TÂCHES À RÉALISER:
A: Transcrivez le passage de l'extrait sur la rémunération des auteurs qui commence à « Rémunération équitable des » et se termine à « règlement voté récemment. ».
B: D'après l'extrait sur la rémunération des auteurs, à quelle date la Commission a-t-elle lancé son étude sur les pratiques contractuelles ?

Rémunération équitable des auteurs et des artistes-interprètes pour l’exploitation de leur travail artistique
Enfin, la Commission s’engage à vérifier que la transposition et l’application de la directive (UE) 2019/790 soient efficaces. Elle a lancé une étude en janvier 2024 axée sur les pratiques contractuelles affectant le transfert du droit d’auteur et des droits connexes et la capacité du créateur et des producteurs à exploiter leurs droits. Cette étude permettra d’avoir une cartographie des transpositions en Union européenne du droit à rémunération appropriée et proportionnelle. En ce qui concerne les défis posés par le développement de l’intelligence artificielle dans le domaine de la protection du droit d’auteur, la Commission semble saluer le fait que les travaux sont en cours pour assurer une conformité totale avec le règlement voté récemment.

DONNÉES EXTRAITES:
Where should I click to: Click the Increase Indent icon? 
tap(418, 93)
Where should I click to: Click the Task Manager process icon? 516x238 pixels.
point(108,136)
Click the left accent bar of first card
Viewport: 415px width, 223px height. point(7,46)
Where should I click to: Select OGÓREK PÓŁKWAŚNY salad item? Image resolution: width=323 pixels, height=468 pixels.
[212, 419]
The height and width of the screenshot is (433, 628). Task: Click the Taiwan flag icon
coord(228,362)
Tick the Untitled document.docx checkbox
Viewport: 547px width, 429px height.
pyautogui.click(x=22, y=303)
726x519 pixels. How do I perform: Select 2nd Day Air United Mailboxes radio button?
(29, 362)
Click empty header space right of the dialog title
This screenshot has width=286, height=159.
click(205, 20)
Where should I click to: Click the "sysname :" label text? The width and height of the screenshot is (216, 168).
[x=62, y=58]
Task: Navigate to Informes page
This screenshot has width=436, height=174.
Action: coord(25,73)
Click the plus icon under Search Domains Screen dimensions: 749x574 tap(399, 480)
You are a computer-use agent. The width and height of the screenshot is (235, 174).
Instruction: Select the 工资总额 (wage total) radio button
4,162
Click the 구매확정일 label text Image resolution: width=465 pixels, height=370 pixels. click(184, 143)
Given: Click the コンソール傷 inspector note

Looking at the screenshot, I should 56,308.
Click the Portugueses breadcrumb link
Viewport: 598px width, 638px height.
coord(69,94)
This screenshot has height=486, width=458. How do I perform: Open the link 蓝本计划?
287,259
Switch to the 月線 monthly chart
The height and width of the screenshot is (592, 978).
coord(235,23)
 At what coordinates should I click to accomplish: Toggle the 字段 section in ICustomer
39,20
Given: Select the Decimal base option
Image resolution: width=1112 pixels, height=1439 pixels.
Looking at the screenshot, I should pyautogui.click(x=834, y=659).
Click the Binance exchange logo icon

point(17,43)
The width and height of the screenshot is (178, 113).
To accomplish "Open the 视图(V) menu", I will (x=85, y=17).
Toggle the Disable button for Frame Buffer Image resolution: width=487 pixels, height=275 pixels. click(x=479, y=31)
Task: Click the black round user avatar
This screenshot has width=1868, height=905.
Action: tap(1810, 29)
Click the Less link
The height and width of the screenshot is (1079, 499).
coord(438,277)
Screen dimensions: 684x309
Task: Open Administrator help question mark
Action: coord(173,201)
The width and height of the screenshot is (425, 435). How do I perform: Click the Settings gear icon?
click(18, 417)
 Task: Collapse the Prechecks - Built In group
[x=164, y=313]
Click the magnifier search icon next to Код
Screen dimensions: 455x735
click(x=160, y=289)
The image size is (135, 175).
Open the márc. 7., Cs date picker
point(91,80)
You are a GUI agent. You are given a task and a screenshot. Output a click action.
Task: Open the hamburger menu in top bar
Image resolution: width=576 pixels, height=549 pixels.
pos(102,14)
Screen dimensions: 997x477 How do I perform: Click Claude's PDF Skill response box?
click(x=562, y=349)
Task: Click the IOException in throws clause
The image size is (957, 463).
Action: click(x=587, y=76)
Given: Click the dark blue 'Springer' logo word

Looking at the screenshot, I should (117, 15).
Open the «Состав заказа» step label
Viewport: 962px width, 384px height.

SOLUTIONS DES TÂCHES:
A:
Rémunération équitable des auteurs et des artistes-interprètes pour l’exploitation de leur travail artistique
Enfin, la Commission s’engage à vérifier que la transposition et l’application de la directive (UE) 2019/790 soient efficaces. Elle a lancé une étude en janvier 2024 axée sur les pratiques contractuelles affectant le transfert du droit d’auteur et des droits connexes et la capacité du créateur et des producteurs à exploiter leurs droits. Cette étude permettra d’avoir une cartographie des transpositions en Union européenne du droit à rémunération appropriée et proportionnelle. En ce qui concerne les défis posés par le développement de l’intelligence artificielle dans le domaine de la protection du droit d’auteur, la Commission semble saluer le fait que les travaux sont en cours pour assurer une conformité totale avec le règlement voté récemment.

B: En janvier 2024.